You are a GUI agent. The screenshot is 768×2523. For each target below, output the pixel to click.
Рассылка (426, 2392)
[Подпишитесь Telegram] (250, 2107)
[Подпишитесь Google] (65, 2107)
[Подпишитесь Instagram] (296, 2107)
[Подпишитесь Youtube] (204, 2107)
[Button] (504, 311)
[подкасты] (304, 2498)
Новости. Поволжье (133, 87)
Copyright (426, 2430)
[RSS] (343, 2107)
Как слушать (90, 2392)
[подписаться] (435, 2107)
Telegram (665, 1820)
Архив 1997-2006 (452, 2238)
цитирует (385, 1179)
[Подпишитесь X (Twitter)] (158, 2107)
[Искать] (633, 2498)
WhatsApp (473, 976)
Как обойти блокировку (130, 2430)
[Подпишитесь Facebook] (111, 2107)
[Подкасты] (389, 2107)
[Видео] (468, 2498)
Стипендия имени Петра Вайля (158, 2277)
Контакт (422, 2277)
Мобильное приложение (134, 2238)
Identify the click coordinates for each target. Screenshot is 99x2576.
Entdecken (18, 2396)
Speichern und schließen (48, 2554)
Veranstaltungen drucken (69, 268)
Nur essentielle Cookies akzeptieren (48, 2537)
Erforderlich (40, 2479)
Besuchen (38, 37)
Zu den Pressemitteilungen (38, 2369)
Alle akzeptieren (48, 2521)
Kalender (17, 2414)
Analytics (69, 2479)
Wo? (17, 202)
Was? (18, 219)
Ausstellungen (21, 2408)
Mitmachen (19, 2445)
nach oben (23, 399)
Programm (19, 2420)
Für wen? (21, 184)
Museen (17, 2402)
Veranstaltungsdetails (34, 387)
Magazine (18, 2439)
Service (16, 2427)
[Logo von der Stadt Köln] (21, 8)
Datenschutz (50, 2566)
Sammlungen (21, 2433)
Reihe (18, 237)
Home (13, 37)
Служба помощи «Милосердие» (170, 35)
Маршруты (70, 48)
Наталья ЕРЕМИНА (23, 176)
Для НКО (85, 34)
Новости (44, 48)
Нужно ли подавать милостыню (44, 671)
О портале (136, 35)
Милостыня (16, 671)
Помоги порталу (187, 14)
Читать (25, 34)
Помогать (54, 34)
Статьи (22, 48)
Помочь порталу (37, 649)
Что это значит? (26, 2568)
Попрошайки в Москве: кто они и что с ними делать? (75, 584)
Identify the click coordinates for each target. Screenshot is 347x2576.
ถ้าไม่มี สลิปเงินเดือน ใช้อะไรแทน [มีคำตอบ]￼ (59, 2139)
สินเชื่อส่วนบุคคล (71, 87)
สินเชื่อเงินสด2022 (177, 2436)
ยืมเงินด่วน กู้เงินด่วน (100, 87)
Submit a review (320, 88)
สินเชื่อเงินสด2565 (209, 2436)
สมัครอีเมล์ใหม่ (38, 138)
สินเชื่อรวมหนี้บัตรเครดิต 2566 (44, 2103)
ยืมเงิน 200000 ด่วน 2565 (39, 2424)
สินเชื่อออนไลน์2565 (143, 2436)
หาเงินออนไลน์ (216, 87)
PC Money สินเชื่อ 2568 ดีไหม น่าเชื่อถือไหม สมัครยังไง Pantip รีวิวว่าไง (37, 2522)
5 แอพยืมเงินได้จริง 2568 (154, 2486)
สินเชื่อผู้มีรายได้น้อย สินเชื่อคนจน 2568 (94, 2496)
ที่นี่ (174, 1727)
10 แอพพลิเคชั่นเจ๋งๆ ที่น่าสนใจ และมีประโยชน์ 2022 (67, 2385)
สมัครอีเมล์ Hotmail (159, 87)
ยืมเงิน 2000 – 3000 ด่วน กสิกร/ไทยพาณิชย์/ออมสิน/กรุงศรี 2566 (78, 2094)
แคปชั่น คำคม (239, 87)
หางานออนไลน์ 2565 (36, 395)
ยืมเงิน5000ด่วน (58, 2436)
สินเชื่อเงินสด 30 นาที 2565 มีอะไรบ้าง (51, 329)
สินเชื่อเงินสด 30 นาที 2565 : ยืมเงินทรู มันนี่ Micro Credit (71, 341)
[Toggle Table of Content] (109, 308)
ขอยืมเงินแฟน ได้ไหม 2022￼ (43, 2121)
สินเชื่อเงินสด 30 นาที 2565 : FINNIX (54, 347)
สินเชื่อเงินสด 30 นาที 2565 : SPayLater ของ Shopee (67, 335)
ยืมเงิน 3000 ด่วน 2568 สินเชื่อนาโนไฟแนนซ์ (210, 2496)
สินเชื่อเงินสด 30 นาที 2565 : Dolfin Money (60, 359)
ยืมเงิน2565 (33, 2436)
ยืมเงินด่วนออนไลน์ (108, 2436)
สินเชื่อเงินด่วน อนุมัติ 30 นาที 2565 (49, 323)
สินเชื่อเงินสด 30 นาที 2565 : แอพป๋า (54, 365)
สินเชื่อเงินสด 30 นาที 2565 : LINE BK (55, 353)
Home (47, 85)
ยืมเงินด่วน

What the task requires
Using the entries above, return exactly the lines from the line with "[RSS] (343, 2107)" to the line with "Мобильное приложение (134, 2238)", counting both of those lines.

Exercise result
[RSS] (343, 2107)
Как слушать (90, 2392)
[подписаться] (435, 2107)
Telegram (665, 1820)
Архив 1997-2006 (452, 2238)
цитирует (385, 1179)
[Подпишитесь X (Twitter)] (158, 2107)
[Искать] (633, 2498)
WhatsApp (473, 976)
Как обойти блокировку (130, 2430)
[Подпишитесь Facebook] (111, 2107)
[Подкасты] (389, 2107)
[Видео] (468, 2498)
Стипендия имени Петра Вайля (158, 2277)
Контакт (422, 2277)
Мобильное приложение (134, 2238)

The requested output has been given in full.